How to complete this task
Once the line holding "Click the root@cvserver shell prompt" is found in the entries below, restate it and each line after it word for word, with no pictures.

[Stored items]
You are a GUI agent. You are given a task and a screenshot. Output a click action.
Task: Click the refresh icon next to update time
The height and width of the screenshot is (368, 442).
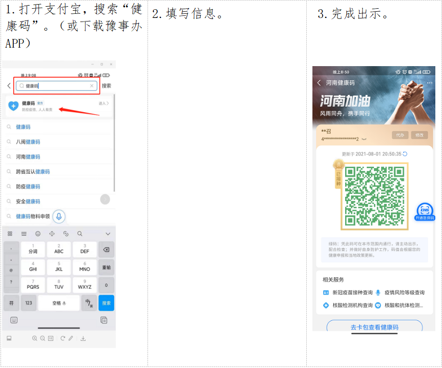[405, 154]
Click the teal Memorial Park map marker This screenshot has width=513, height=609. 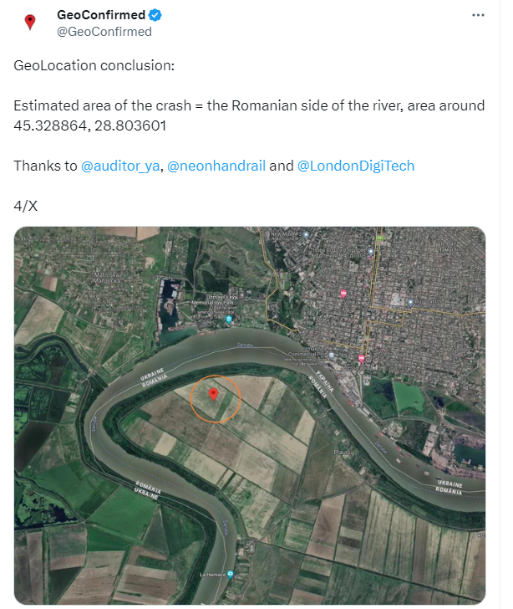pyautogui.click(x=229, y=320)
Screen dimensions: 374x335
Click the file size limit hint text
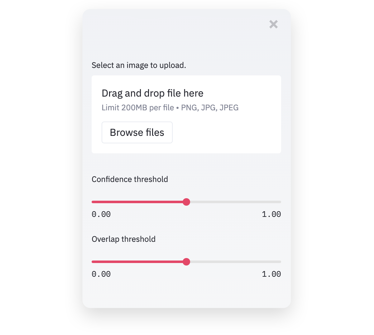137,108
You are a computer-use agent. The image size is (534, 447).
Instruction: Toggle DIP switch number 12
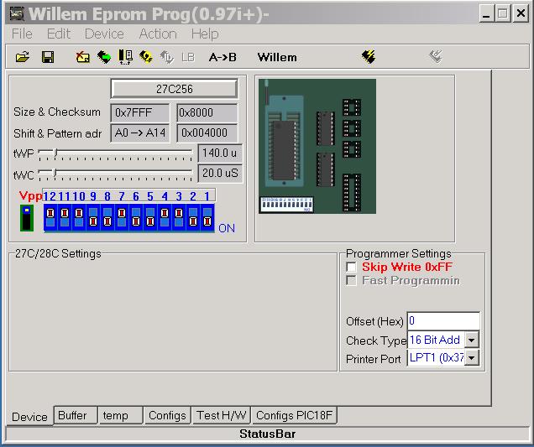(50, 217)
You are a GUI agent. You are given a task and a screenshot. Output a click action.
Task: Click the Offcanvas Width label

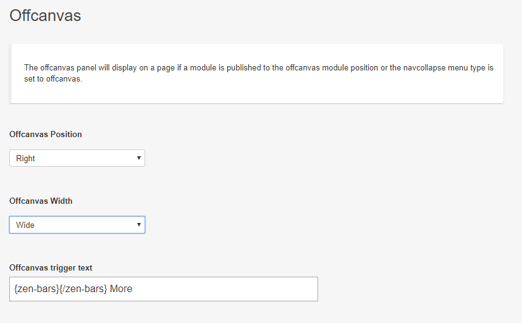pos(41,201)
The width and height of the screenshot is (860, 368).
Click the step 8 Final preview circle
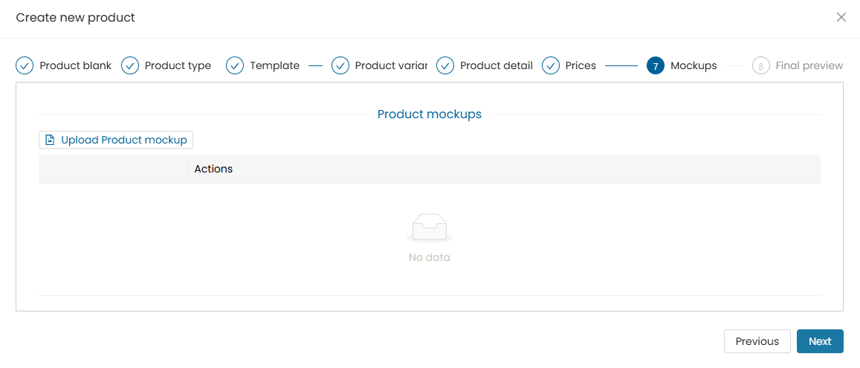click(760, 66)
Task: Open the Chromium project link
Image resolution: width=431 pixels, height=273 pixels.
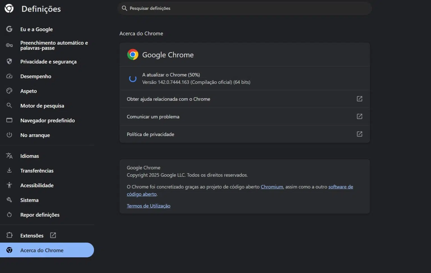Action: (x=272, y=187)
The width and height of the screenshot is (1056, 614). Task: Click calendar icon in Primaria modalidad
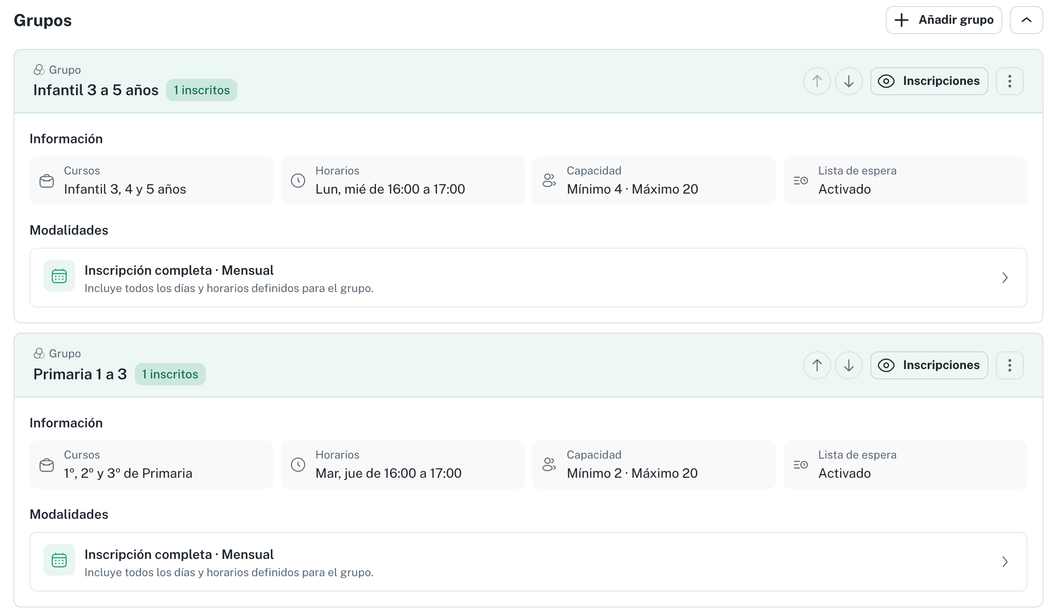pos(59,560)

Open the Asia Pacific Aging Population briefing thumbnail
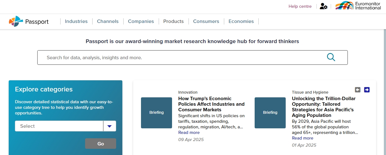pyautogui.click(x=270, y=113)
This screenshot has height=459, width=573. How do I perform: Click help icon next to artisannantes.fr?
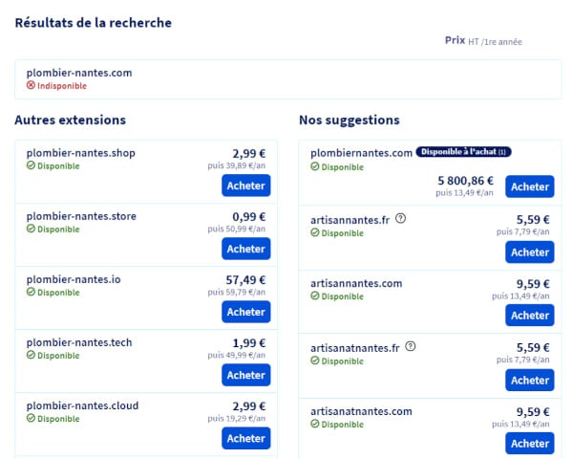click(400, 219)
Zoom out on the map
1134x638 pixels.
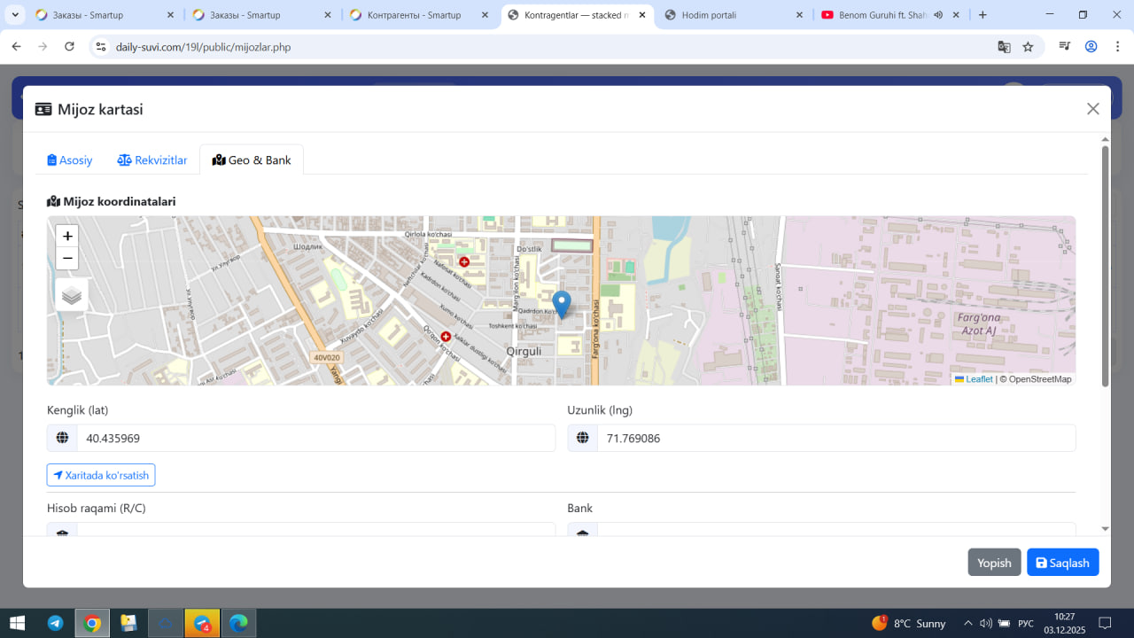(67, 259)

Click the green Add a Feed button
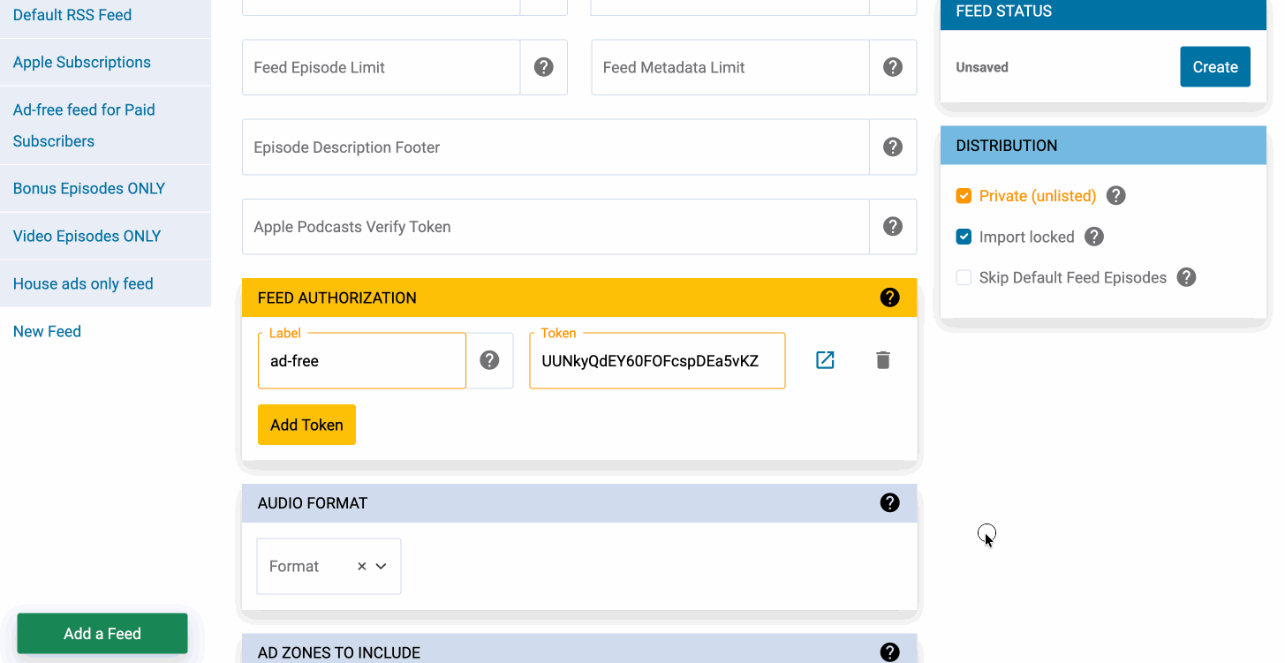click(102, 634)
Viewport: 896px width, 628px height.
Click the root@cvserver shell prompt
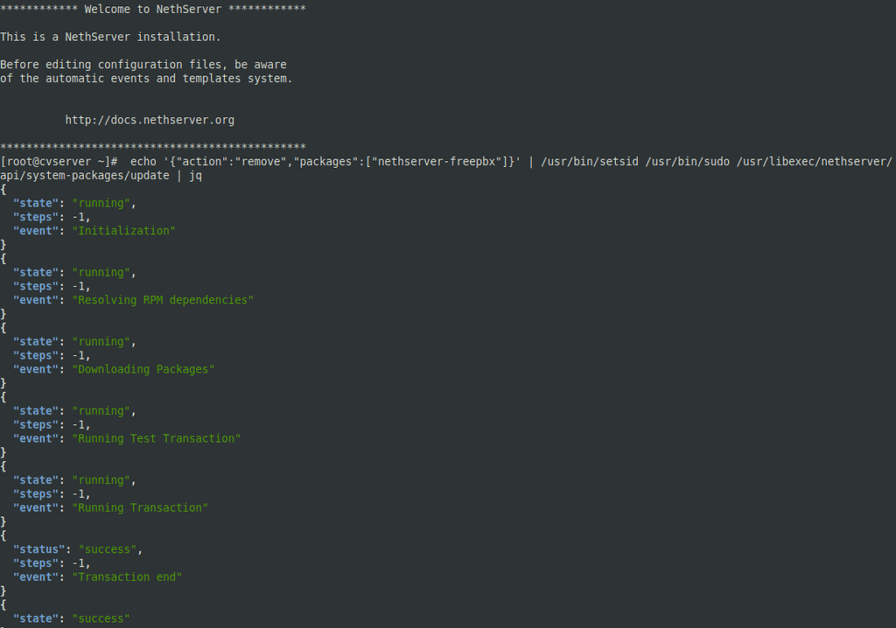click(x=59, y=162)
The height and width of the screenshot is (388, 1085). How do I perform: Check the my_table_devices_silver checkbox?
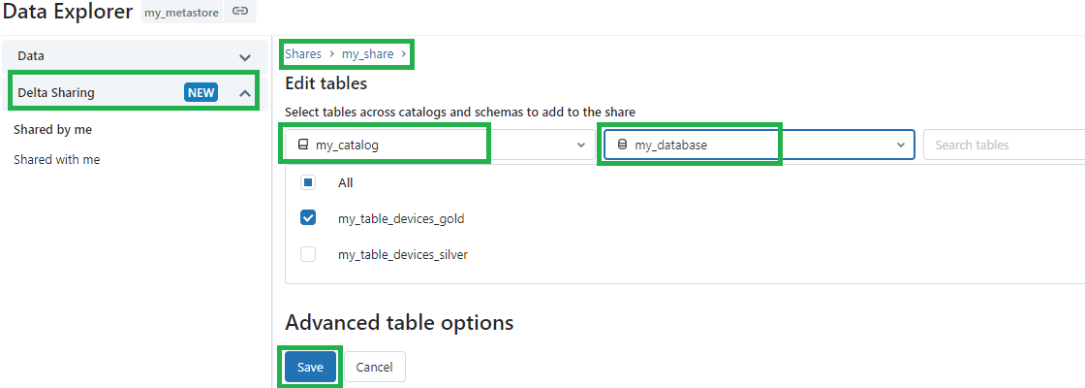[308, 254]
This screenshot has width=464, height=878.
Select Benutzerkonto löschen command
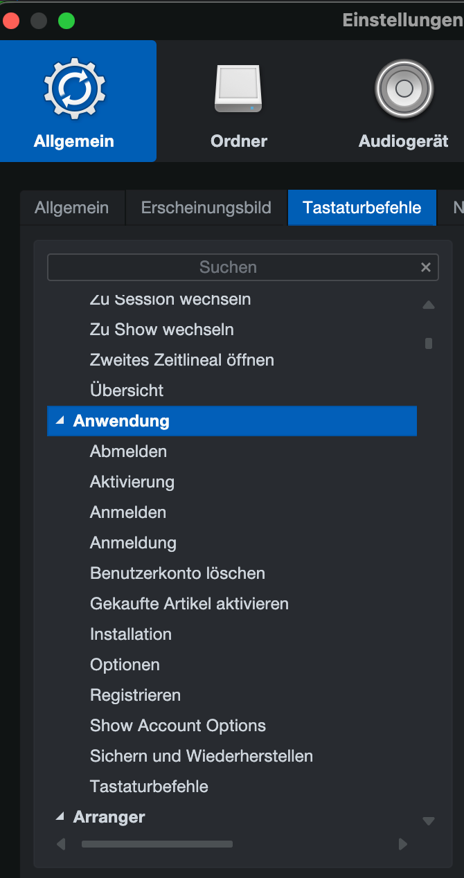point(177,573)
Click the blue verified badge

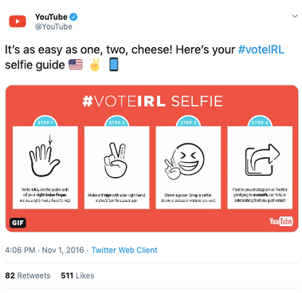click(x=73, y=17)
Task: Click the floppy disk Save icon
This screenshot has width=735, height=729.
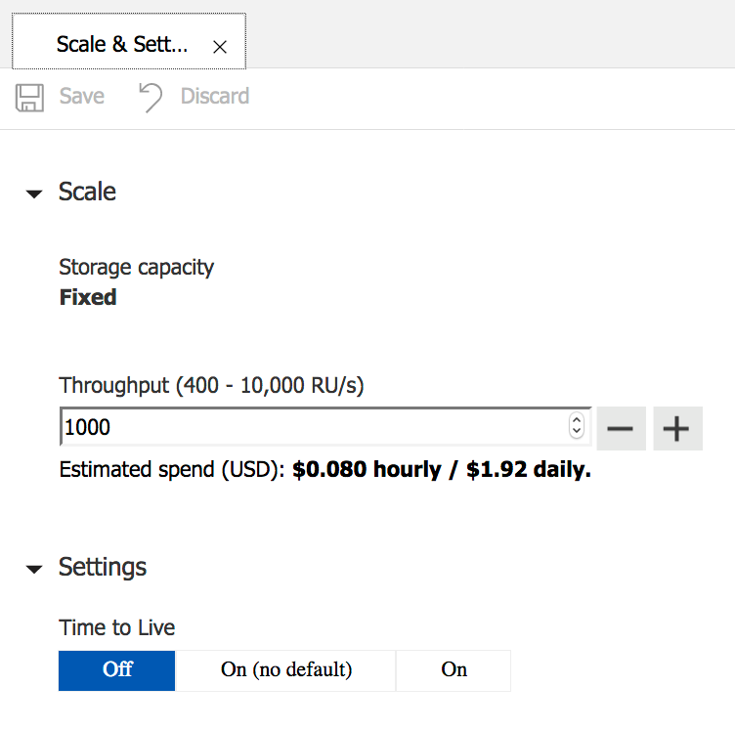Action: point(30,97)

Expected answer
Click the root@cvserver shell prompt
click(x=59, y=162)
The height and width of the screenshot is (388, 1085). How do I perform: Check the my_table_devices_silver checkbox?
[308, 254]
This screenshot has width=464, height=878.
Select Benutzerkonto löschen command
point(177,573)
Click the blue verified badge

click(x=73, y=17)
Task: Click the floppy disk Save icon
This screenshot has width=735, height=729.
Action: point(30,97)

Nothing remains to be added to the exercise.